» Data shown:
********

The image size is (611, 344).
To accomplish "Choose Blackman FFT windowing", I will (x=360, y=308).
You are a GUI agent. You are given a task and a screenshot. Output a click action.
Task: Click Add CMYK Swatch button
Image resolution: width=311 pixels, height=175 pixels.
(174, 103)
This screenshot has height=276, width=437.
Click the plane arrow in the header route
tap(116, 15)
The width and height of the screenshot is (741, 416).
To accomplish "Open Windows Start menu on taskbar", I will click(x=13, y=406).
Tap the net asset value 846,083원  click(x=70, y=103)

********

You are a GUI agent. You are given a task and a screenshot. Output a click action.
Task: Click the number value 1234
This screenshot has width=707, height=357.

********

» What you will do: The answer must be every line of the records above that holds the word "accomplish".

» Response:
To accomplish "Choose Blackman FFT windowing", I will (x=360, y=308).
To accomplish "Open Windows Start menu on taskbar", I will click(x=13, y=406).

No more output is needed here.